The Process at a Glance
According to Richard Rudden, president and CEO of RJ Rudden Associates Inc. (Hauppauge, New York, U.S.), the regulatory process is similar in most states, at least for investor-owned utilities. There are also substantial similarities in the regulatory processes at municipalities and cooperatives, except that these are often (but not always) self-regulated under home rules or similar regulations. Typically, the steps follow a similar process as described below:
The utility assesses its need for rate relief by developing proforma projections of its operations, costs, revenues and financial performance. Based on this analysis, the utility determines if and when it is likely to need to file a rate case. As needed, it develops more detailed and refined projections and analyses, as well as an overall regulatory strategy.
Some jurisdictions require a utility to announce its intention to file to its regulators. (This could be anywhere between one month and one year.) Even in jurisdictions where there is no such requirement, many utilities conduct pre-filing meetings with commission members and their staffs before ex parte rules apply. The utility files its petition, testimony and exhibits. A docket number is assigned, a procedural schedule is established and an Administrative Law Judge (ALJ) typically is assigned. At this point, the commission usually suspends the utility's requested effective date for the new rates, pending a hearing. In some cases and under certain circumstances, however, utilities are permitted to place the proposed rates into effect, subject to hearing and possible refund. Applications to intervene are invited, reviewed and approved. A period of discovery follows, during which intervenors may issue discovery requests of the utility. Intervener testimony is filed, subject to discovery by the utility applicant. Company rebuttal testimony is filed. Hearings are held.

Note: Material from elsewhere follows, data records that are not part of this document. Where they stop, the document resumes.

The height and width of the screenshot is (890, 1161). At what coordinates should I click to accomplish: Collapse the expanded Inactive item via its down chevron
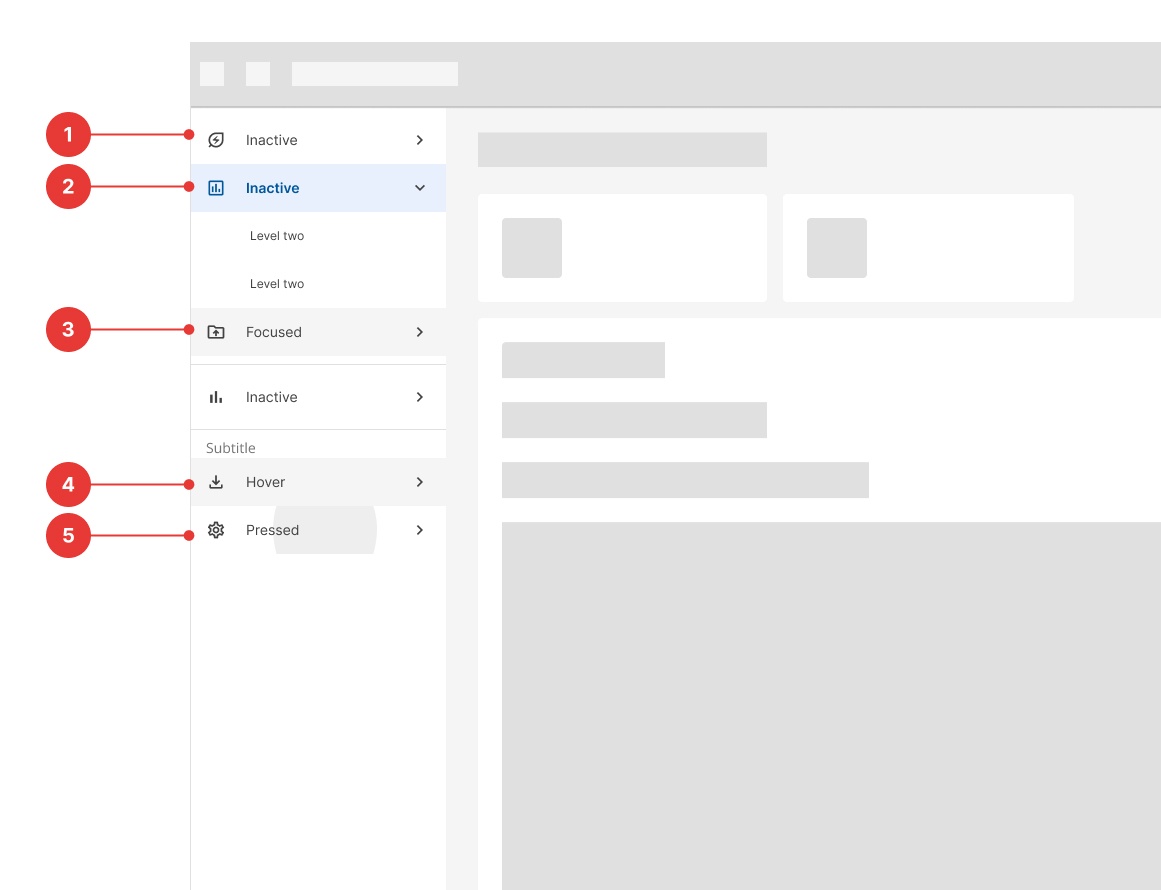point(420,187)
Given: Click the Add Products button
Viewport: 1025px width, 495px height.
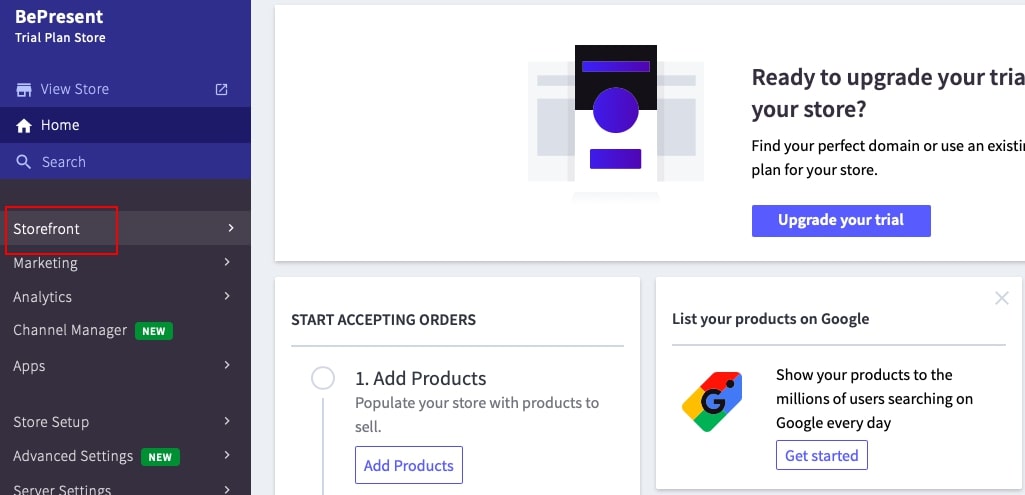Looking at the screenshot, I should coord(408,465).
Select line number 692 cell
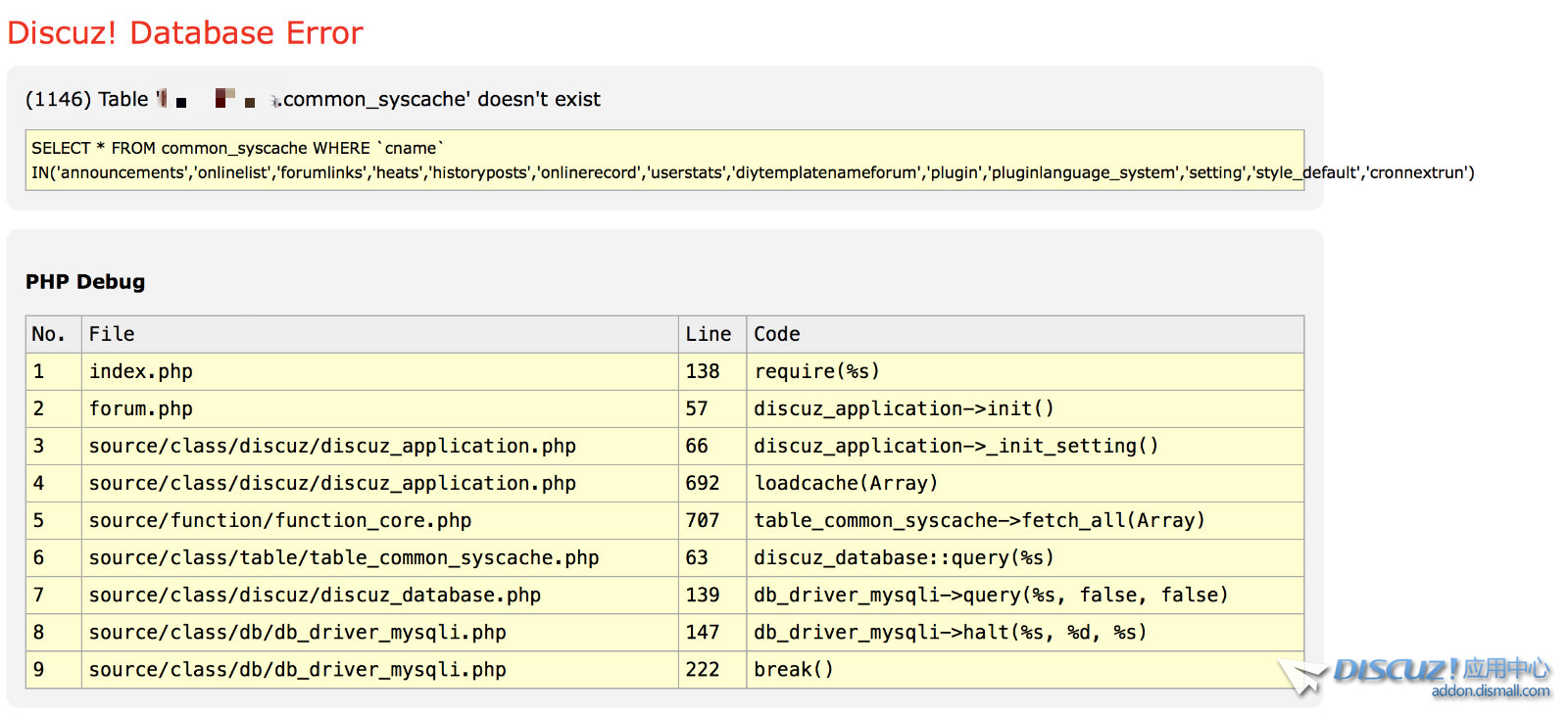 711,483
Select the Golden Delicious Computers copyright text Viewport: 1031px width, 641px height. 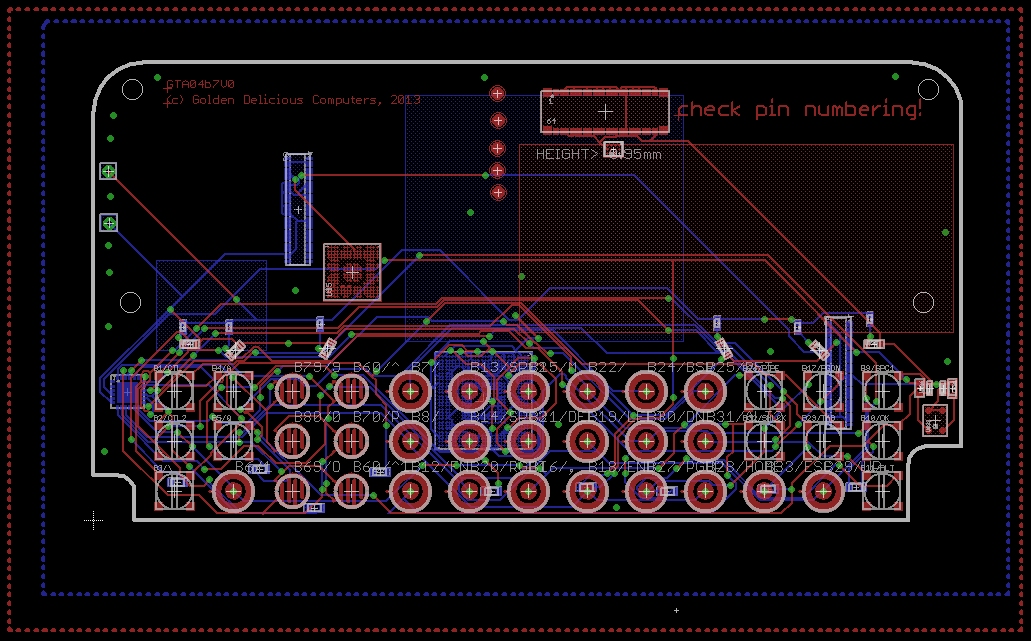[x=292, y=100]
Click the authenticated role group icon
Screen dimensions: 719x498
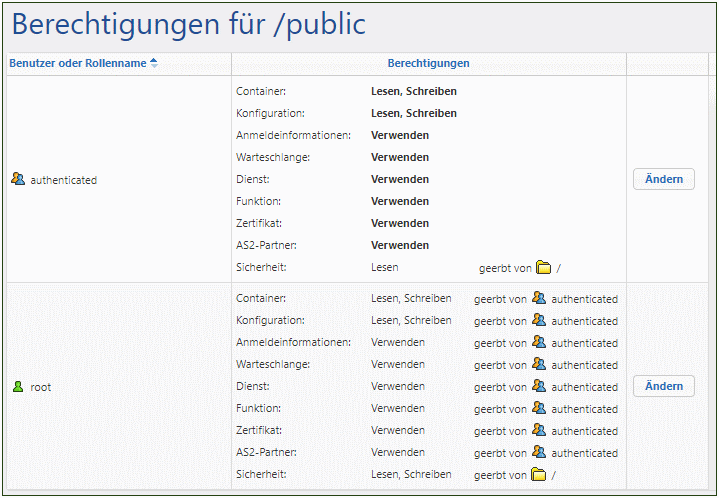[x=18, y=179]
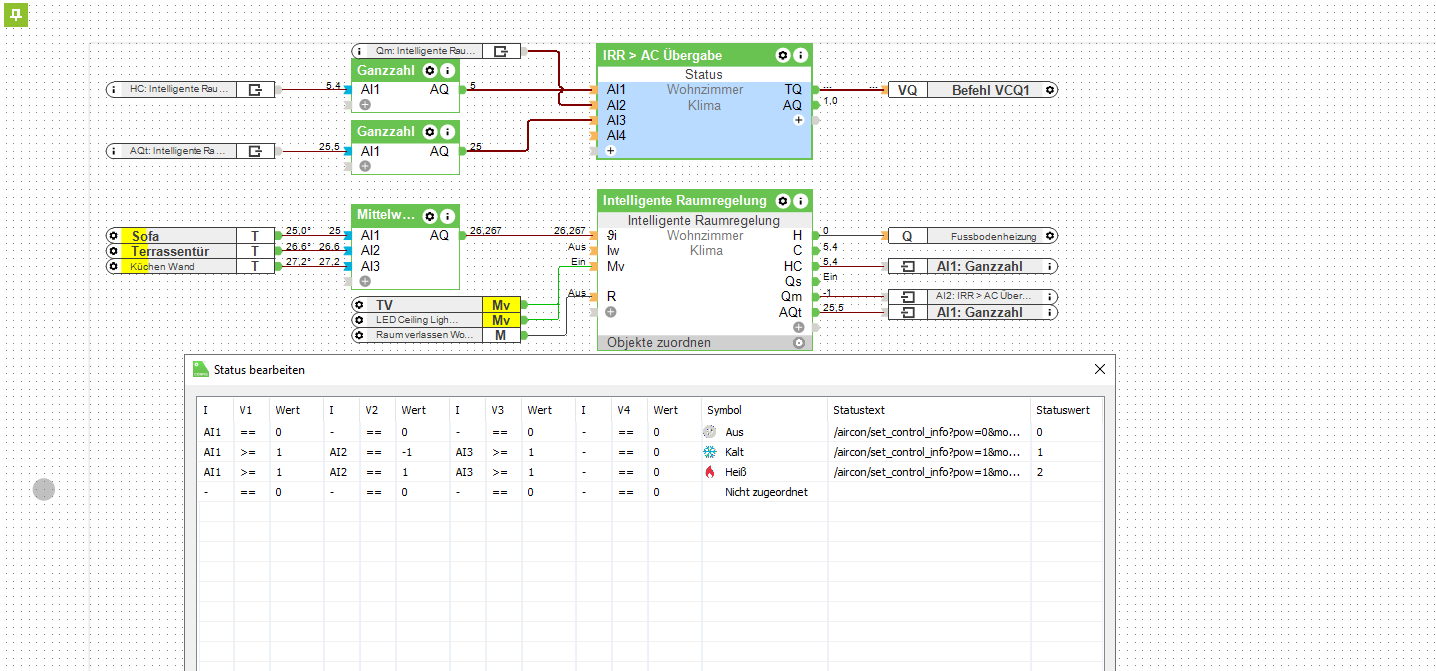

At the conclusions of the hearing, all parties brief the issues (the argument) to the ALJ. Frequently, the ALJ will render a recommended decision, invite comments from all intervenors, and then send the final recommended decision to the full commission for review. The commission issues a decision. All parties comment before the decision is final.
Once the commission issues its final decision, any party may appeal to the commission for rehearing or reconsideration. If all issues are not resolved, parties may appeal the decision to the courts. The utility submits a compliance filing to the commission for approval, and the commission approves the filing, provided there are no court-ordered stays resulting from the appeal process.